--- START ---

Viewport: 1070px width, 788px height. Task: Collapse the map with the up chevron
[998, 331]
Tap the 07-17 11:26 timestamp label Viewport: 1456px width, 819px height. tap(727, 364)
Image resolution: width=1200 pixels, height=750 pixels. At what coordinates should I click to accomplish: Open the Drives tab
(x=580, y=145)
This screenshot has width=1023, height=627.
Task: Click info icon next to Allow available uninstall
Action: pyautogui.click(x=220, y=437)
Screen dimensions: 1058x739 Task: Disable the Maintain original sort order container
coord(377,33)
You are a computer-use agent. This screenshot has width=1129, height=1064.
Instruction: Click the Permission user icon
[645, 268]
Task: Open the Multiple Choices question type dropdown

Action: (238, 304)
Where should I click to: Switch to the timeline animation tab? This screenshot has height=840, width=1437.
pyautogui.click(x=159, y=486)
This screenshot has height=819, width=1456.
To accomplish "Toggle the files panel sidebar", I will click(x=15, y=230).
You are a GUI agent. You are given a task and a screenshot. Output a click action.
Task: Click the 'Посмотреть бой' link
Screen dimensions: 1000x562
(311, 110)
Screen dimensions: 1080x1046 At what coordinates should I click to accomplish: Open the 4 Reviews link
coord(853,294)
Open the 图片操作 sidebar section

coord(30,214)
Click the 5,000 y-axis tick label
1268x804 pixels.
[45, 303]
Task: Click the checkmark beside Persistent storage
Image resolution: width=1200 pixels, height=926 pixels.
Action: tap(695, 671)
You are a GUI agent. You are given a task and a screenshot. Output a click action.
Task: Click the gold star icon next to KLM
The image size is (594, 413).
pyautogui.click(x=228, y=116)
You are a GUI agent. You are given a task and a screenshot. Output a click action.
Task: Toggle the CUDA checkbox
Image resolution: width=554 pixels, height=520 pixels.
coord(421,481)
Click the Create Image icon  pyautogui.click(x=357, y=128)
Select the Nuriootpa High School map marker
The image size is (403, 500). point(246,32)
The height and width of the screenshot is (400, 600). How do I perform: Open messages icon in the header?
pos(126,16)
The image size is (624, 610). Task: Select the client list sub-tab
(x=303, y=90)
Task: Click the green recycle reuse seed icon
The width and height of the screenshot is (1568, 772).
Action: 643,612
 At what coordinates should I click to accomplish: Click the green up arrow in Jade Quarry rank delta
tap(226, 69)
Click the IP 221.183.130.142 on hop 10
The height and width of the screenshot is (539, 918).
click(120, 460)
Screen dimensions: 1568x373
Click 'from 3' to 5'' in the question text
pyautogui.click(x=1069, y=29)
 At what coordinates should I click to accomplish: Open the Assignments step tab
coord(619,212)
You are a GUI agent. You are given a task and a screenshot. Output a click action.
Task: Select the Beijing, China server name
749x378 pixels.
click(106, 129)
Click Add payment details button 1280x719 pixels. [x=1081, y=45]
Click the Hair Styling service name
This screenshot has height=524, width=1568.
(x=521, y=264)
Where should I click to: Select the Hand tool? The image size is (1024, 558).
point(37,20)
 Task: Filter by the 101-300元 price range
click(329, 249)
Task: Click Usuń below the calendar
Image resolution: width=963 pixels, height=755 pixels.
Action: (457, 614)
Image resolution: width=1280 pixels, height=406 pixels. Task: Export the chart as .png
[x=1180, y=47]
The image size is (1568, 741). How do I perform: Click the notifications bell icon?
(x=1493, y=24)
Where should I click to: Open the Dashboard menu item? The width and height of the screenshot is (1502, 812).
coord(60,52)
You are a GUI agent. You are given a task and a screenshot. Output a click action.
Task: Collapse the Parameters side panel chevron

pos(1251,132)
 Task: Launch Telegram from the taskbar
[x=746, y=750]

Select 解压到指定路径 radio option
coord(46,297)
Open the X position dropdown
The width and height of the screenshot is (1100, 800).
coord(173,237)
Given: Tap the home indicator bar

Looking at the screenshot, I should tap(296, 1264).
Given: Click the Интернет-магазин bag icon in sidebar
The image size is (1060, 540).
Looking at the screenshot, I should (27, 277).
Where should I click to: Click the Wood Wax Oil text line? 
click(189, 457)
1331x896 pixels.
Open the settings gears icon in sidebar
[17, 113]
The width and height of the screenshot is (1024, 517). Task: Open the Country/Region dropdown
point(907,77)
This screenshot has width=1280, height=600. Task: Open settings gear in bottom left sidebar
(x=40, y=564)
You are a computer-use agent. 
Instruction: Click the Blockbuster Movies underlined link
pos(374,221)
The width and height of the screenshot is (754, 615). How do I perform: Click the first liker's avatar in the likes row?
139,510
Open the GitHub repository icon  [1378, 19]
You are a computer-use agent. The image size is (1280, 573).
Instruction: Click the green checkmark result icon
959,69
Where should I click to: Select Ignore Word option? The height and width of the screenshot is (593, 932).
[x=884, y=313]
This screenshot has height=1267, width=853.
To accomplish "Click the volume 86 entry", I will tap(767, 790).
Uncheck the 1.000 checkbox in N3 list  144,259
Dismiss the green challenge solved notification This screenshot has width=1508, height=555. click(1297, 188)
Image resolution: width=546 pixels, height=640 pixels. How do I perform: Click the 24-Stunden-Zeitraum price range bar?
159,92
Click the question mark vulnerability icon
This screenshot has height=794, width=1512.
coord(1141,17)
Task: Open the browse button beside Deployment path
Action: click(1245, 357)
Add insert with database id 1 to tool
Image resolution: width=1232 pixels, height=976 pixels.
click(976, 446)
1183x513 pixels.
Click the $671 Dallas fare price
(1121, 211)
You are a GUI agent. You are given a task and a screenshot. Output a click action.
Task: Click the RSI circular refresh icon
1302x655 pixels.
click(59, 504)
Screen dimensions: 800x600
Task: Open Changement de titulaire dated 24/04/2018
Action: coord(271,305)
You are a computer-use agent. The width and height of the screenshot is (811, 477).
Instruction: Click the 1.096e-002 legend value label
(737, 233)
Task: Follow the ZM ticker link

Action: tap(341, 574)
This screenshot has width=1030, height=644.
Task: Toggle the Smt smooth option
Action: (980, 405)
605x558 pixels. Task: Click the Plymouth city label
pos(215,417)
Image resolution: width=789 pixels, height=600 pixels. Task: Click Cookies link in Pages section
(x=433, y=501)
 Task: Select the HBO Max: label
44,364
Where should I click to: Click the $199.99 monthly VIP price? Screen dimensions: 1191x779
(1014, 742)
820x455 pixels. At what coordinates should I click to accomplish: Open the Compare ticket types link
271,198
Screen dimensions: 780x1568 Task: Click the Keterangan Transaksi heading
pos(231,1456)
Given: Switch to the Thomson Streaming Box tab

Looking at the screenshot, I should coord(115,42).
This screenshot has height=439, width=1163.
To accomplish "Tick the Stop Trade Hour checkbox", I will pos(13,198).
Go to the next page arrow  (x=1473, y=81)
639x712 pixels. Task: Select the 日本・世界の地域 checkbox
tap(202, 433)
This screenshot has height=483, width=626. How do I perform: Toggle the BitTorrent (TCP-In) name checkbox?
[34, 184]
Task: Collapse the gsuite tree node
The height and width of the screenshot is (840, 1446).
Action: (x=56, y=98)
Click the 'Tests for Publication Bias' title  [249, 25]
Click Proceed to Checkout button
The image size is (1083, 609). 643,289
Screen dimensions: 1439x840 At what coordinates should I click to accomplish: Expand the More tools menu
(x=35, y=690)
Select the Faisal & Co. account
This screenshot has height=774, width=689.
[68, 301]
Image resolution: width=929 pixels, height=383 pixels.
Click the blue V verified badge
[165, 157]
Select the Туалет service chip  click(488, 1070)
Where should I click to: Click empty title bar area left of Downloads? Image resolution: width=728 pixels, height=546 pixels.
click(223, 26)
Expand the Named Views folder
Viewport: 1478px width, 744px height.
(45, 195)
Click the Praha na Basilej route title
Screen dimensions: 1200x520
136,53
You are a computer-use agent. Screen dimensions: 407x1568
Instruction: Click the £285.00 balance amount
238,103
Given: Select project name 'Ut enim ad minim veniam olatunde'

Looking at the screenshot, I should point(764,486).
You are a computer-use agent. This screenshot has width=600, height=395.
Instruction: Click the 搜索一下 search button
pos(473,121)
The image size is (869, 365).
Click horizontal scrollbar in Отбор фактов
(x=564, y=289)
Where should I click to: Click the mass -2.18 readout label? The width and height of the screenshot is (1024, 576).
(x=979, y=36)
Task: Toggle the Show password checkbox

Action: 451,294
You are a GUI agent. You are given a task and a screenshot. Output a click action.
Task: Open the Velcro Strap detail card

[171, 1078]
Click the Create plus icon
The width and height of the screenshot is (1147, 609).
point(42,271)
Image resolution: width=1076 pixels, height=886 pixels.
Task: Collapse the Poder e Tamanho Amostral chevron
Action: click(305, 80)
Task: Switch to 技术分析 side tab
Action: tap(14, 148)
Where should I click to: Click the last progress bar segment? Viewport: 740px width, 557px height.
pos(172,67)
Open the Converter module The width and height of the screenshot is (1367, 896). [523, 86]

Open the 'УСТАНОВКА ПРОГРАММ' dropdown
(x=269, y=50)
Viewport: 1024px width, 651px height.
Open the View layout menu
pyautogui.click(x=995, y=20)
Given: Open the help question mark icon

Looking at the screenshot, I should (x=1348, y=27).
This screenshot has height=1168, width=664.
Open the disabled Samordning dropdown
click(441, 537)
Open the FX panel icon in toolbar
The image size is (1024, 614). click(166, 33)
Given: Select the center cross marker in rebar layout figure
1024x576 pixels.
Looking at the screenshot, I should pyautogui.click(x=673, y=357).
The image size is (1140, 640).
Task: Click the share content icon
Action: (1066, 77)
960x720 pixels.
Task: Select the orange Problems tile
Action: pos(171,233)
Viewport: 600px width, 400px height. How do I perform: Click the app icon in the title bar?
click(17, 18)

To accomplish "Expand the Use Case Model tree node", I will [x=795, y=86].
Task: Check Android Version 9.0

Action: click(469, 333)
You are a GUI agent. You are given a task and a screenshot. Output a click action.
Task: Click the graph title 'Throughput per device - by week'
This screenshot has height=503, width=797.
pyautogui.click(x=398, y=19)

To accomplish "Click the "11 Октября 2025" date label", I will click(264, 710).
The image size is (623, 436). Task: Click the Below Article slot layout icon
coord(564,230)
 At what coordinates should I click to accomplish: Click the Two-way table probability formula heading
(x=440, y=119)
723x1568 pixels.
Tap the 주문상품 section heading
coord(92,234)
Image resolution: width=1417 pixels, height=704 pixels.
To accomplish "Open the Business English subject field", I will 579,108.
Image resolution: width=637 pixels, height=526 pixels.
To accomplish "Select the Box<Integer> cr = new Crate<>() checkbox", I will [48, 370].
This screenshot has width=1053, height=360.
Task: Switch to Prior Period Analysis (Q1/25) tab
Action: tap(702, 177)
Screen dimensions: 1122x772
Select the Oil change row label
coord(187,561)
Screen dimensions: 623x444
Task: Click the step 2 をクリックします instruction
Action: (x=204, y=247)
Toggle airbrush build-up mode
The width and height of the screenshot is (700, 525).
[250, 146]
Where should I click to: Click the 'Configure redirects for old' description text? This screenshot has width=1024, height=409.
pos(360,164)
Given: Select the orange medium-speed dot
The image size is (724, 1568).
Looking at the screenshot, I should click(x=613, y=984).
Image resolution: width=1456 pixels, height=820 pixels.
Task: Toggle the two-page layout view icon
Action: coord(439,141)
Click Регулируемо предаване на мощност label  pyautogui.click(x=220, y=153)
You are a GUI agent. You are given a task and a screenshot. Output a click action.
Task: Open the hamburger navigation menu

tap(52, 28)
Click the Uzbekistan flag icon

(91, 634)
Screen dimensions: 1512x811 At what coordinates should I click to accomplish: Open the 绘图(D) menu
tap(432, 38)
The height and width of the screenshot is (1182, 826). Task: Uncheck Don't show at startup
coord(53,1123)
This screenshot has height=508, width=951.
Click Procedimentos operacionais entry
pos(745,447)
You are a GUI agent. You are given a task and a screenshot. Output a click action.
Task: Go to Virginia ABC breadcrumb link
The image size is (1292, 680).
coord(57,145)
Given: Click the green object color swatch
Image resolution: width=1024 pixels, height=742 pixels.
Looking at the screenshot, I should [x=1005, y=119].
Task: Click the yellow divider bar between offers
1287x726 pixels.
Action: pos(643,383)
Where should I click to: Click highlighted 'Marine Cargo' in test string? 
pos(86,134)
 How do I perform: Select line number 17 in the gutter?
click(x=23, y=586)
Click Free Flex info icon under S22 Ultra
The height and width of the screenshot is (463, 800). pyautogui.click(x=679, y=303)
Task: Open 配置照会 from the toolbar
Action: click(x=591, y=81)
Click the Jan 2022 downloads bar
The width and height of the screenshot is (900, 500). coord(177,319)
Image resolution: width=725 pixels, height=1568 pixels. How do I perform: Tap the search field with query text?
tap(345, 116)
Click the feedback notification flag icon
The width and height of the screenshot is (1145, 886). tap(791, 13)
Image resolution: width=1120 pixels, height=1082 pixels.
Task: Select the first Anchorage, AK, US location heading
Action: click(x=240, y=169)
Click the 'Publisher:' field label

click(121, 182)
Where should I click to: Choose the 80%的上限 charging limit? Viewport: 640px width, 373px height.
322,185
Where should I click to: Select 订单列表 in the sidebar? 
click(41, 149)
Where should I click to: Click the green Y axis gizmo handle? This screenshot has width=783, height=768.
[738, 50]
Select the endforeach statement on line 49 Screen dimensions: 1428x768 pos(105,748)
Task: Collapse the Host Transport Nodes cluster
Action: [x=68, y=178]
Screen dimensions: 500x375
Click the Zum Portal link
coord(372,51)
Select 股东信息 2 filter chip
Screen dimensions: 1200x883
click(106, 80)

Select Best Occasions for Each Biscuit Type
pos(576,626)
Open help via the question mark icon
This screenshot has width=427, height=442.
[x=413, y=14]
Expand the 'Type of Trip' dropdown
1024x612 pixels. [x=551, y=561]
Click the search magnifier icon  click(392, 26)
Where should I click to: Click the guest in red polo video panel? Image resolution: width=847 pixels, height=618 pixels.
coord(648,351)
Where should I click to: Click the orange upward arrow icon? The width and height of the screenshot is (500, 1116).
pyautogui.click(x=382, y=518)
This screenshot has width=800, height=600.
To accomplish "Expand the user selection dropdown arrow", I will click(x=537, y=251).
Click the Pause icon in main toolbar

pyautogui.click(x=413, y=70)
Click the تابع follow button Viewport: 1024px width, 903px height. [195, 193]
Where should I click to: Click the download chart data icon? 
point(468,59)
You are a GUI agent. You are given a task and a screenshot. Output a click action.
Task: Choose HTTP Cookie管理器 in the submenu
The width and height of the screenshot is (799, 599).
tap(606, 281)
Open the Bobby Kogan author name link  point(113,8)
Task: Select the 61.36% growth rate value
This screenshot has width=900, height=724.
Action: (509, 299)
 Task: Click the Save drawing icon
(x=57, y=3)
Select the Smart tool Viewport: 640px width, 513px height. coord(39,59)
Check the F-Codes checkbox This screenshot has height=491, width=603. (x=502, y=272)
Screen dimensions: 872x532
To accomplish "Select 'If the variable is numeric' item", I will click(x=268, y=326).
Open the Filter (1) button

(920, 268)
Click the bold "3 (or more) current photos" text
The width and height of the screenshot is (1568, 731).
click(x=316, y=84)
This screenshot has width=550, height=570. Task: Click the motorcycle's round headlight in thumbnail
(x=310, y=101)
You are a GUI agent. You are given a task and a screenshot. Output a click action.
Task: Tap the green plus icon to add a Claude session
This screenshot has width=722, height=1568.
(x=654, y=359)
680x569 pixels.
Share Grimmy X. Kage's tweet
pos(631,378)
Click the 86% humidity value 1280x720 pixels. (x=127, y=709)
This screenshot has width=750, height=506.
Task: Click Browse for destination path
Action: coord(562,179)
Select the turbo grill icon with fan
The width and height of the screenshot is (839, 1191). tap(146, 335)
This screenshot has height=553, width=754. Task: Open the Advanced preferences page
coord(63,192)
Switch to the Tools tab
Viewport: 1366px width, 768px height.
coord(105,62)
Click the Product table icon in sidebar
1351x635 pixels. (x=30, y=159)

--- END ---

Work item:
Will you return exactly the lines above from the one with "820x455 pixels. At" down to the one with "Select the Туалет", counting both as part of the range?

Task solution:
820x455 pixels. At what coordinates should I click to accomplish: Open the Compare ticket types link
271,198
Screen dimensions: 780x1568 Task: Click the Keterangan Transaksi heading
pos(231,1456)
Given: Switch to the Thomson Streaming Box tab

Looking at the screenshot, I should coord(115,42).
This screenshot has height=439, width=1163.
To accomplish "Tick the Stop Trade Hour checkbox", I will pos(13,198).
Go to the next page arrow  (x=1473, y=81)
639x712 pixels. Task: Select the 日本・世界の地域 checkbox
tap(202, 433)
This screenshot has height=483, width=626. How do I perform: Toggle the BitTorrent (TCP-In) name checkbox?
[34, 184]
Task: Collapse the gsuite tree node
The height and width of the screenshot is (840, 1446).
Action: (x=56, y=98)
Click the 'Tests for Publication Bias' title  [249, 25]
Click Proceed to Checkout button
The image size is (1083, 609). 643,289
Screen dimensions: 1439x840 At what coordinates should I click to accomplish: Expand the More tools menu
(x=35, y=690)
Select the Faisal & Co. account
This screenshot has height=774, width=689.
[68, 301]
Image resolution: width=929 pixels, height=383 pixels.
Click the blue V verified badge
[165, 157]
Select the Туалет service chip  click(488, 1070)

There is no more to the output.